Kallistatin (KAL), also known as SERPINA4, a member of the serpin family, was first identified as a tissue-kallikrein-binding protein in human serum in the 1980s [
8,
9]. Subsequent studies revealed that kallistatin exerted multiple effects on angiogenesis, inflammation and tumour growth [
10,
11]. Kallistatin is composed of two functional domains, the heparin-binding site and the active site [
12]. Kallistatin inhibits VEGF-induced angiogenesis via the heparin-binding site [
13]. The active site is essential for inhibiting tissue kallikrein’s activity [
14]. Kallistatin has inhibitory effects in many malignancies such as hepatocellular carcinoma, gastric carcinoma and breast cancer [
15‐
17]. However, the biological functions of kallistatin and its prognostic significance in ovarian cancer remain unclear.
In the present study, we aimed to illuminate the functions of kallistatin and the underlying mechanisms in ovarian cancer. We first evaluated the expression of kallistatin in HGSOC and normal fallopian tube (FT) tissues and analysed the association between expression and survival using a tissue microarray analysis. We then investigated the function of kallistatin in ovarian cancer cell proliferation, migration, invasion, platinum resistance and apoptosis.
Materials and methods
Tissue samples
A total of 312 HGSOC and 108 normal fallopian tube tissues were obtained in the Department of Obstetrics and Gynecology of Qilu Hospital, Shandong University, between 2003 and 2015. All the pathological results were confirmed blindly by two professional pathologists. Tumour stage was identified according to the International Federation of Gynecology and Obstetrics 2013 staging system [
18]. A total of 108 normal fallopian tube (FT) tissues were collected from patients who underwent surgery with benign neoplasms at Qilu Hospital. The last date of follow-up was June 29, 2018. All patients within the study were informed and provided written consent. Platinum resistance was defined as tumour relapse or progression within 6 months. The study was approved by the Ethics Committee of Shandong University Qilu Hospital.
Cell culture and reagents
OVCAR3 cells were purchased from American Type Culture Collection (ATCC). A2780 and A2780/DDP cells were gifts from Jianjun Wei’s laboratory. UWB1.289 and HEK293T cells were obtained from China Type Culture Collection. A2780, A2780/DDP and UWB1.289 cells were cultured in RPMI 1640 medium (Gibco, USA) with 10% foetal bovine serum (FBS) (Gibco, USA). OVCAR3 cells were cultured in RPMI 1640 medium with 20% FBS. HEK293T cells were cultured in DMEM (Gibco, USA) with 10% FBS. All cells were cultured at 37 °C under 5% CO2 in an incubator. Cisplatin was obtained from Sigma-Aldrich.

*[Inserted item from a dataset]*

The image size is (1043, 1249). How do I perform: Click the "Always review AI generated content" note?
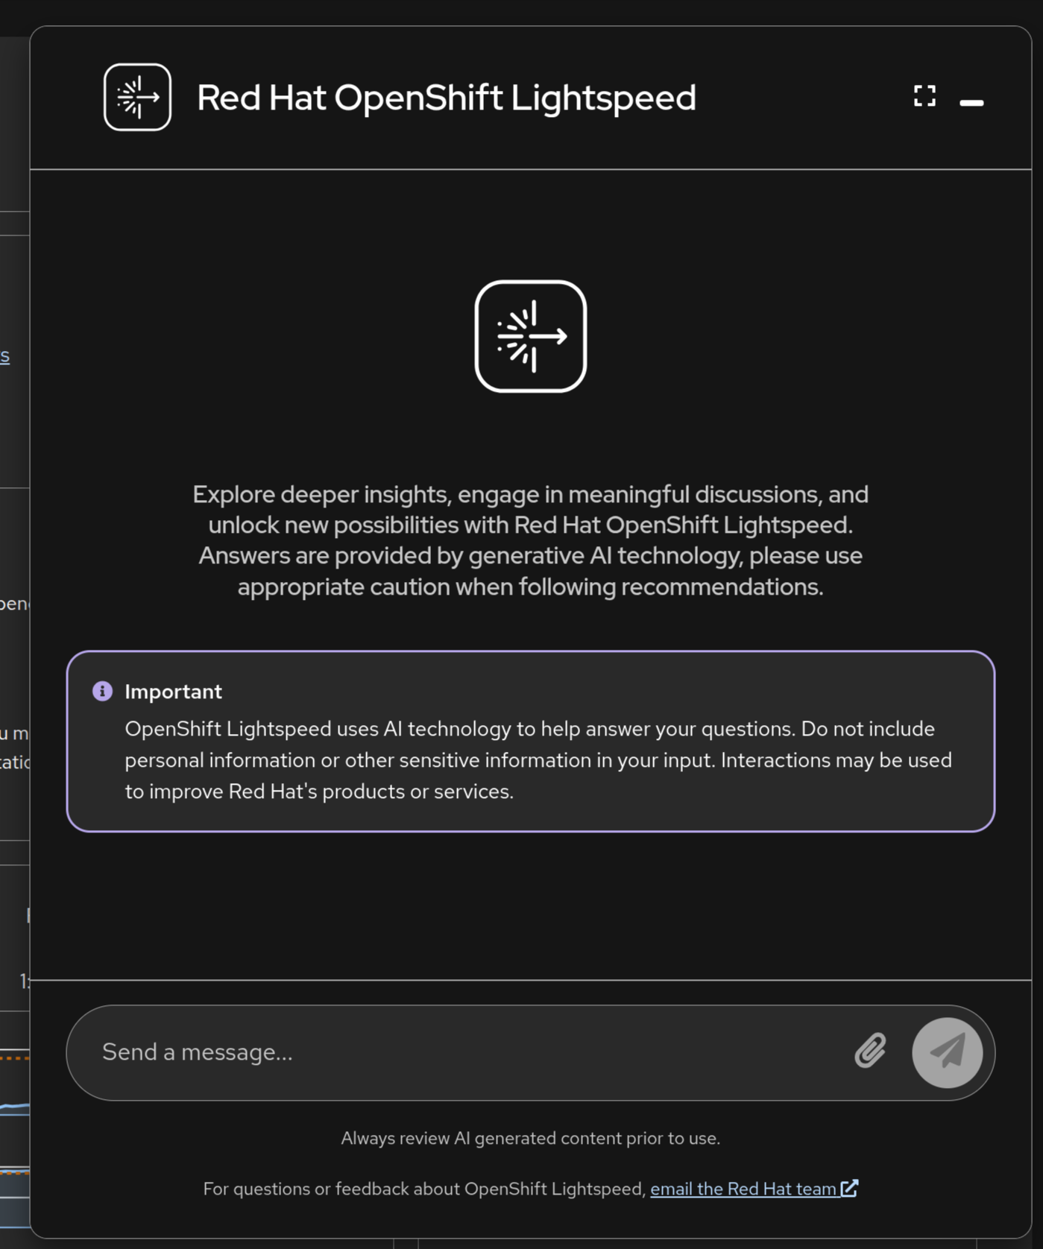click(x=530, y=1138)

Tissue microarray (TMA) construction and immunohistochemistry (IHC)
Sections of 4 μm were cut from each TMA receiver block, made by our laboratory. After deparaffinization in xylene and rehydration in a decreasing series of ethanol, slides were immersed in boiled 10 mmol/L EDTA buffer for antigen retrieval. Endogenous peroxidase was inactivated by 3% hydrogen peroxide for 15 min and nonspecific binding was blocked by goat serum for 30 min. Then the slides were covered with a kallistatin antibody (dilution 1:300, Abcam, USA, ab1544597) at 4 °C overnight, followed by incubation with an anti-rabbit antibody for 20 min. Finally, staining in the cytoplasm was evaluated by two pathologists who were blinded to the research. The four different scores used were defined as 0 (negative), 1 (weak), 2 (moderate), and 3 (strong), and the staining proportion ranged from 0 to 100 based on the percentage of stained cells. Kallistatin expression was graded by calculating the product-sum of the staining intensity and the proportion. The samples were divided into the low expression group if the product-sum was less than or equal to 110 and the high expression group if it was more than 110.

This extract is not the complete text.